─── PROVIDED DATA ───

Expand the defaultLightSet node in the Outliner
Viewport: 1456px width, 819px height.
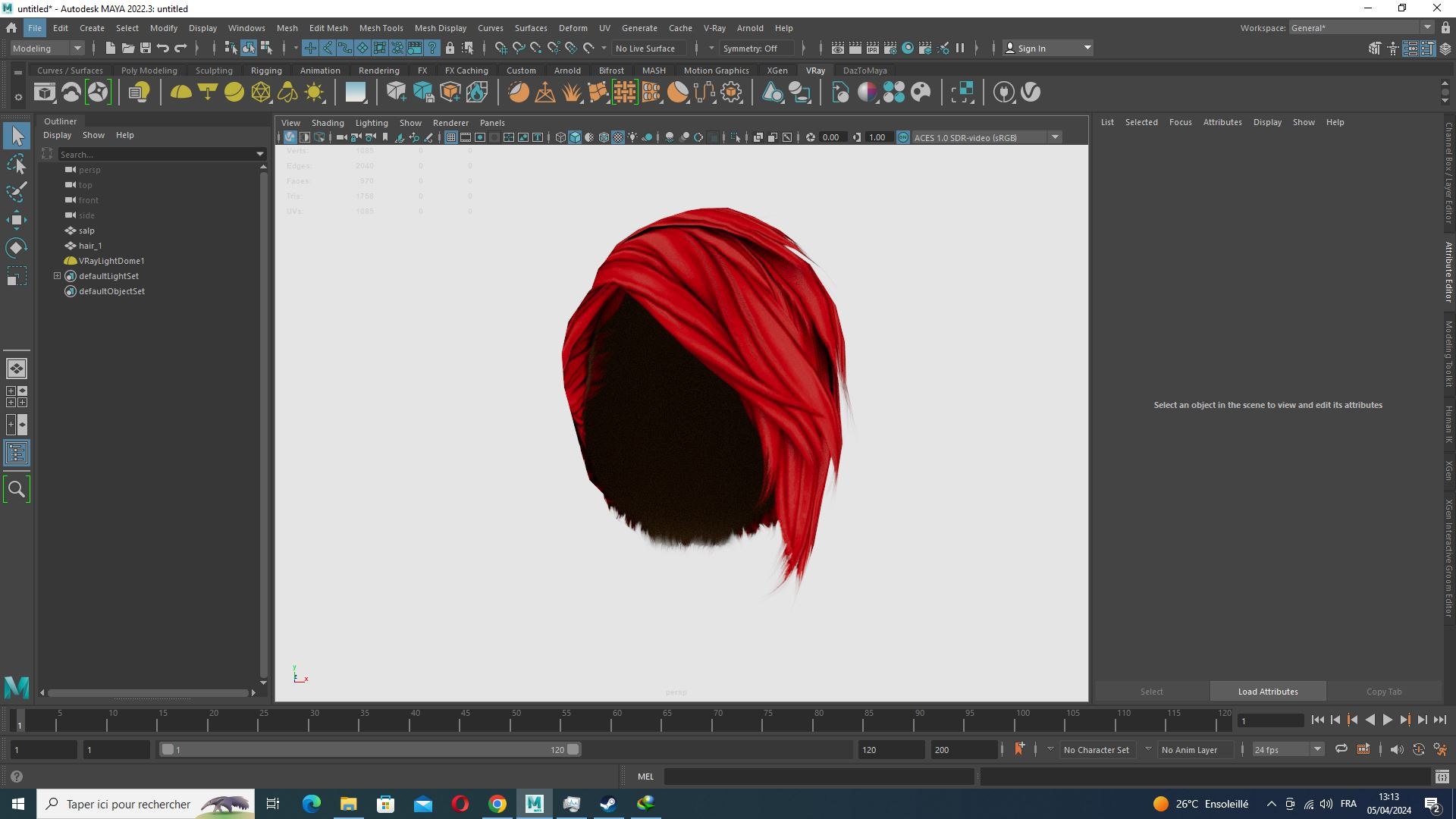57,276
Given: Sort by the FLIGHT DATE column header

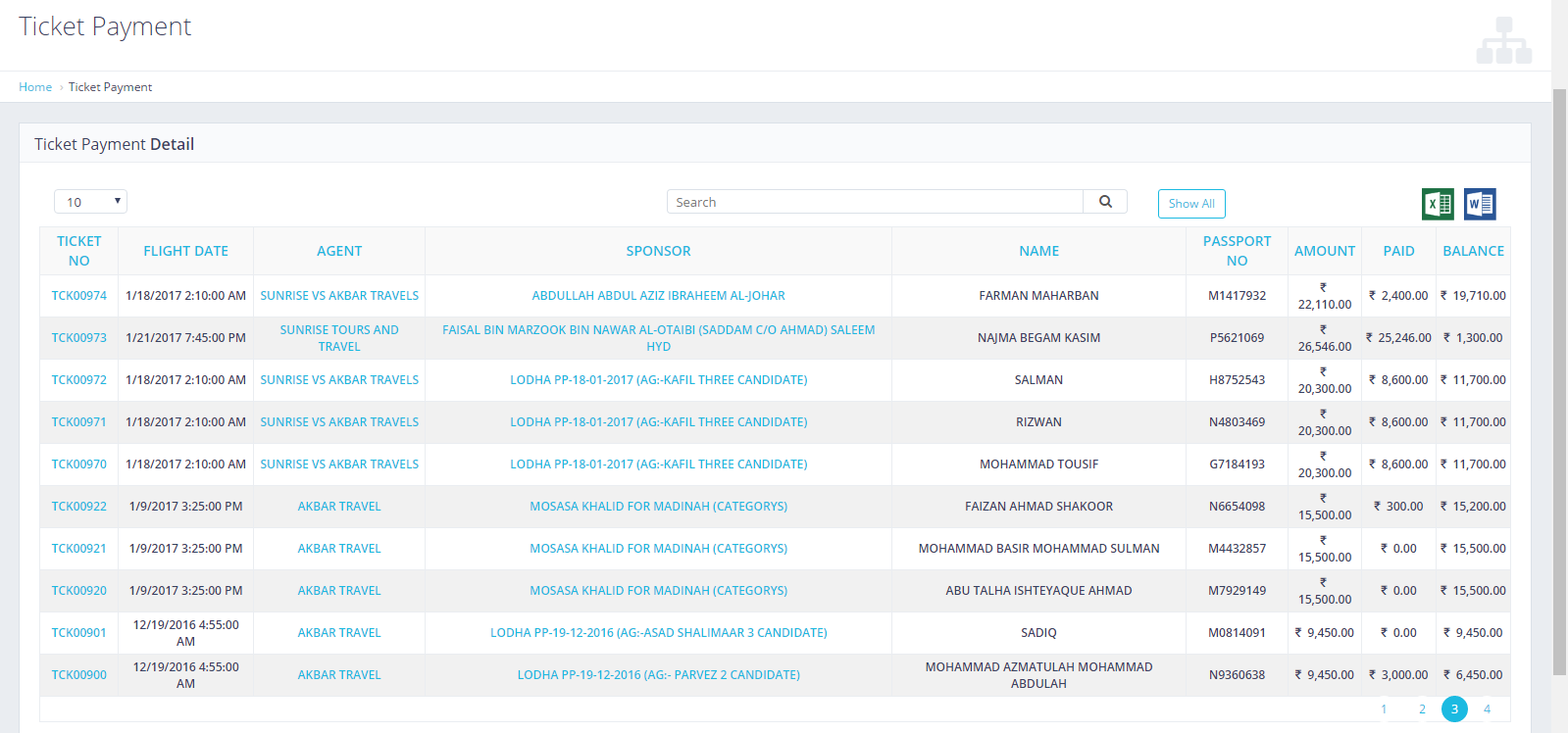Looking at the screenshot, I should pos(185,251).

───

**WHAT YOU WILL DO**
Now repeat exactly the lines from the one with "Viewport: 1456px width, 819px height." through the end of the listing above, both included, omitting all pictures.

**RESPONSE BOX**
Viewport: 1456px width, 819px height.
57,276
Given: Sort by the FLIGHT DATE column header

Looking at the screenshot, I should pos(185,251).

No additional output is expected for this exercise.